Os dentes estavam trincados enquanto ele falava arrastado. Minha mente em confusão. Meu corpo enfraquecido.
Levantei o joelho com uma força que não sei de onde saiu e chutei uma de suas costelas. Ele nem se esquivou.
— Me solta, desgraçado!
Ele prendeu meus quadris com as pernas, imobilizando-me de uma vez. Com os braços ainda levantados sobre a cabeça e sob o peso dele, eu não podia fazer nada além de me contorcer com o máximo de força que podia.
— Solta, filho da puta. Ou eu começo a gritar.
— Você já 'tá gritando. E nada vai acontecer em um lugar como esses. Isso aqui é mais um bordel do que um lugar para se hospedar, ingênuo. — Ele deu um sorriso psicopata, cheio de letalidade. — Última chance, Vee. O que você viu?
Eu sabia que estava tentando me manter firme naquela possível nova situação. Meu corpo inteiro foi tomado por um sentimento que eu soube explicar, e eu acho que estava lutando para não despencar em lágrimas na frente de Brian. E bem, eu ainda me importava. Era a prova de que não era qualquer coisa que me manteria longe dele, mesmo se o motivo maior fosse ele ser um Anjo Caído.
— Você me dá nojo! — sibilei. — Me fala, quem é você de verdade?
Sua boca se fechou em uma linha reta. Os olhos encarando duramente os meus.
Podia sentir toda a umidade de seu corpo pairar em meus membros. Era estranho agora, mas não deixava de ser tentador e nem em um momento como aquele, eu parei de pensar insanidades envolvendo eu e ele.
— Estamos chegando mais perto.
— Você quer me matar! Desgraçado.
O rosto de Brian nada dizia, mas seus olhos ficaram mais frios.

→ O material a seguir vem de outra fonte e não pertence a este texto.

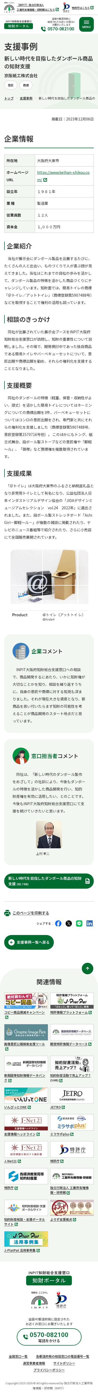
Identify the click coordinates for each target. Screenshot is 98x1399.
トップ (9, 98)
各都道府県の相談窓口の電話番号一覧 (62, 1356)
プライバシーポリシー (49, 1370)
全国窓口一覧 (18, 1356)
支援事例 (26, 98)
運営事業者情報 (34, 1363)
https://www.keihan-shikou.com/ (63, 176)
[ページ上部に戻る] (87, 968)
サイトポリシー (64, 1363)
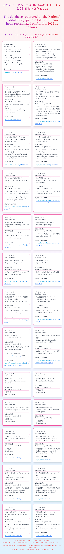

— Seu carro não quebrou de verdade, não é? Você mentiu. Me trouxe aqui para poder me matar, me estuprar... o que? É o que Rev quer que você faça. O que você 'tá esperando, seu bastardo? — Eu falava descontroladamente. Não sabia de onde as palavras estavam saindo, e eu nem me importava. — Você vem tentando me matar todo esse tempo. Vai me matar agora?
Encarei-o com dureza, sem pestanejar, tentando impedir que algo brotasse de meus olhos enquanto eu lembrava do maldito dia em que Brian apareceu em minha vida.
— É tentador.
— Tentador?! — gritei com toda a força que tinha na garganta. Sentia meu rosto queimando e meu coração descompassando durante todo o tempo.
Me contorci, tentei virar para a direita e para a esquerda. Finalmente percebi que estava desperdiçando minha energia, parei. Força deveria ser um dos poderes dos anjos caídos, talvez. E se Brian queria me matar, era o mínimo que ele precisava. Força e sangue frio.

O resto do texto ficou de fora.